After four brutal months in lockdown, NSW cautiously eyes freedom

NSW will emerge from lockdown in a fortnight after almost four months of stay-at-home orders for large swathes of the state.

Sep 28, 2021, updated Sep 28, 2021
NSW Premier Gladys Berejiklian during a press conference in Sydney on Sunday. (AAP Image/Joel Carrett)

NSW Premier Gladys Berejiklian during a press conference in Sydney on Sunday. (AAP Image/Joel Carrett)

Premier Gladys Berejiklian on Monday declared the beginning of the “COVID-normal” era from December, with the phasing out of statewide or region-wide lockdowns to begin within two weeks.

Socially distanced reintroductions to hospitality venues and hairdressers will likely begin from October 11, at 70 per cent full vaccination coverage.

About two weeks later, the state is expected to reach 80 per cent coverage and travel between Greater Sydney and regional NSW will resume.

From October 25, gathering caps should increase to 10 fully vaccinated visitors in homes, 20 people outdoors, a maximum of 200 people for COVID-safe events and up to 500 people at ticketed and seated events.

Entertainment venues such as cinemas and theatres can operate at 75 per cent capacity, libraries and museums can reopen and community sport will resume.

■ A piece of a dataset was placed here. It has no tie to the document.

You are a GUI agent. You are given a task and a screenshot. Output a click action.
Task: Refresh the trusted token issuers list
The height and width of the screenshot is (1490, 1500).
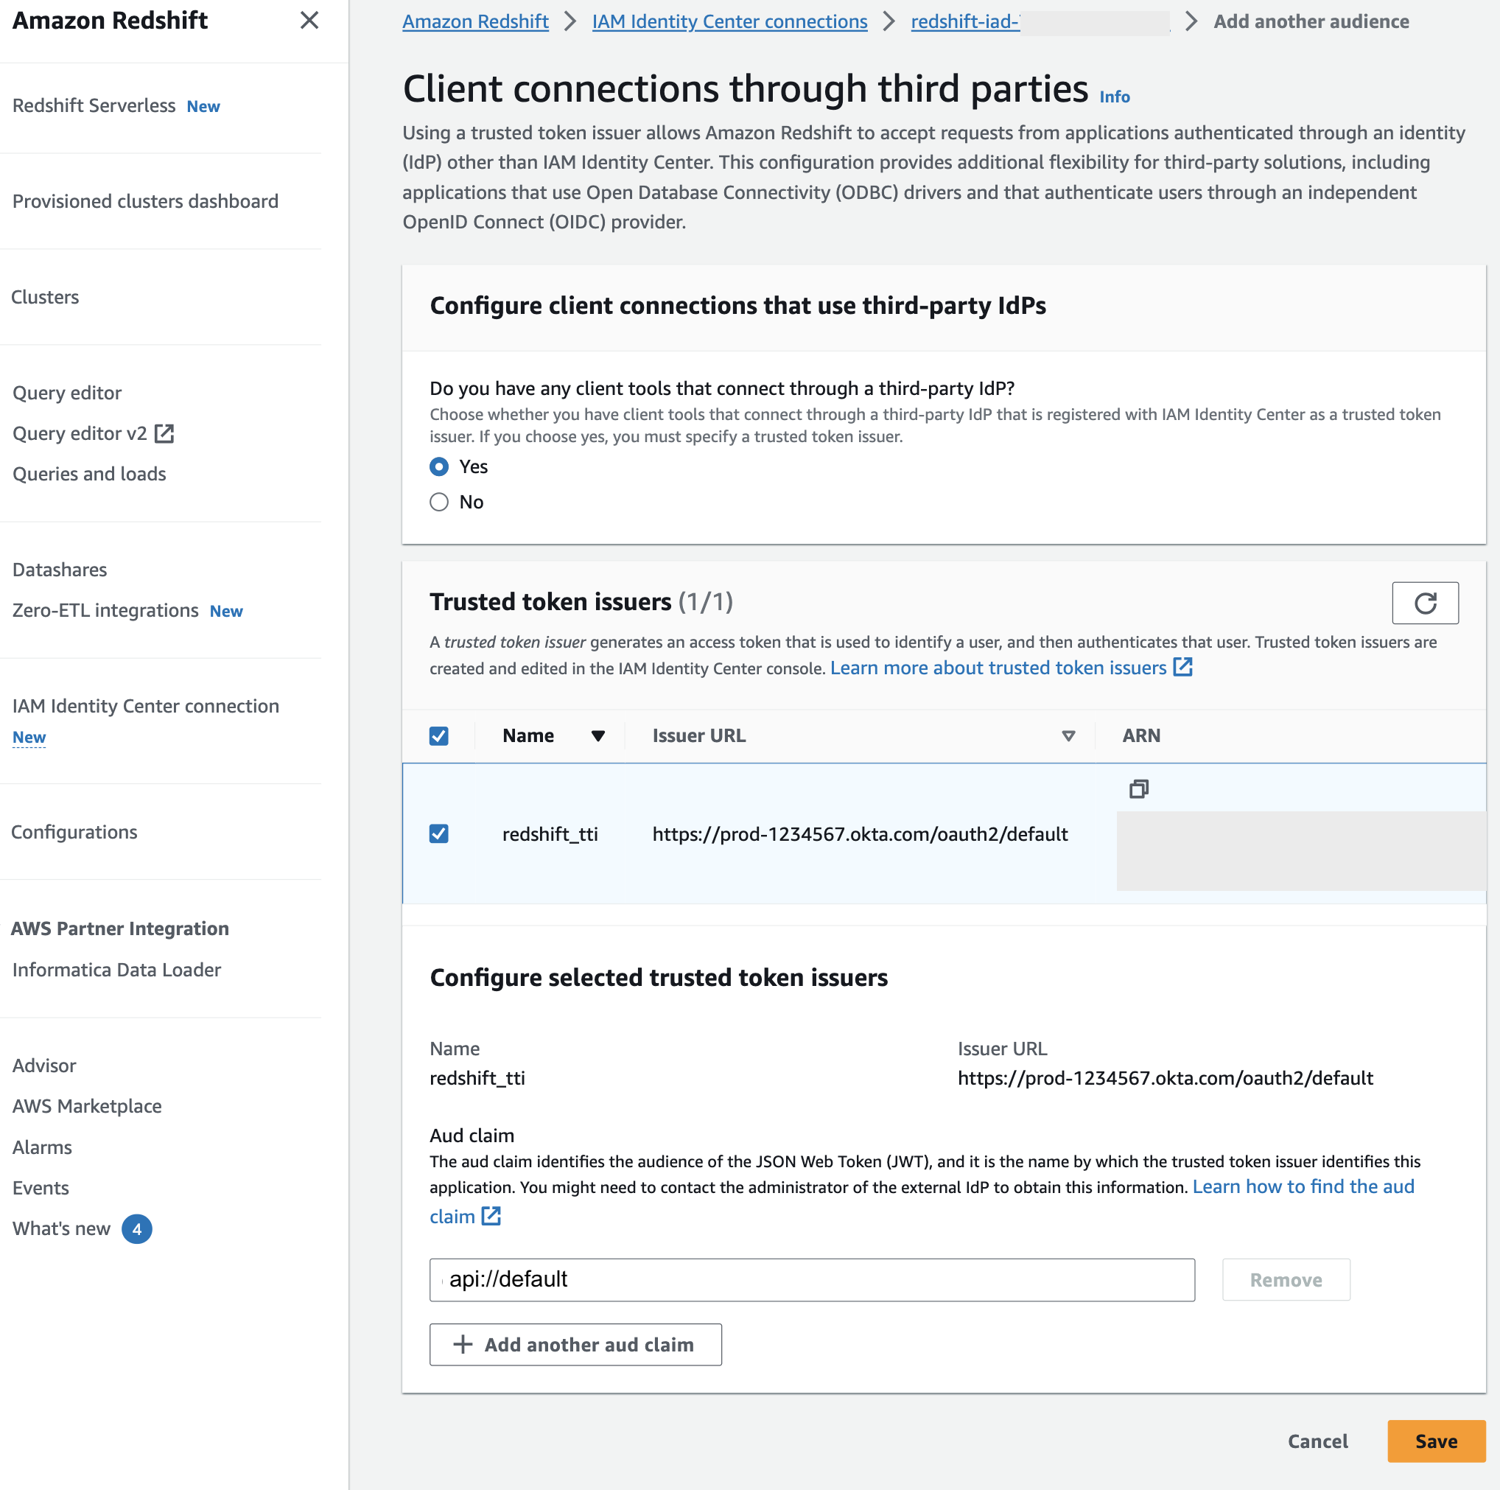pos(1424,603)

However nightclubs will remain closed.

NSW Police Commissioner Mick Fuller says police won’t be routinely stopping people asking to see their vaccination passports but will be available to help business owners who refuse service to anyone.

“We will not be walking through restaurants and cafes and pubs checking if people are double vaccinated,” he told 2GB radio on Tuesday.

“We will certainly be assisting restaurant owners and shop owners if they are refusing entry to someone, we will certainly respond to assist those people … it’s important that we keep calm out there.”

From December 1, life will return to near normal for all NSW residents.

The “four square metre” social distancing rule reverts to two square metres and those who aren’t vaccinated can reintegrate with society.

Almost all remaining restrictions will ease at this point, including attendance caps on all gatherings, all business, office, hospitality and entertainment settings and weddings, funerals and religious services.

Berejiklian said she’d also like Sydney Airport to serve as a funnel for stranded Australians overseas to return home. NSW intends to increase arrival caps at 80 per cent and remove caps by December.

“Every state needs to do their bit for the country (and) our contribution in NSW will be to welcome home Australians if other state premiers aren’t inclined to do that,” Ms Berejiklian told ABC TV on Tuesday.

“We’ll make sure they get safely on a flight back to their home state and what happens after that is a matter for their state.

“If you’re fully vaccinated with a vaccine our authorities deem to be effective and safe, you’ll be able to quarantine at home.”

NSW businesses predominantly welcomed the planned freedoms from October and the end of uncertainty by December.

Business Council CEO Jennifer Westacott said ordering, rosters and more staff for the busy Christmas period could now be planned in advance.

NSW reported 787 new local cases of COVID-19 and 12 deaths in the 24 hours to 8pm on Sunday. There are 1155 COVID-19 patients in hospital in NSW, with 214 in intensive care units and 115 on ventilators.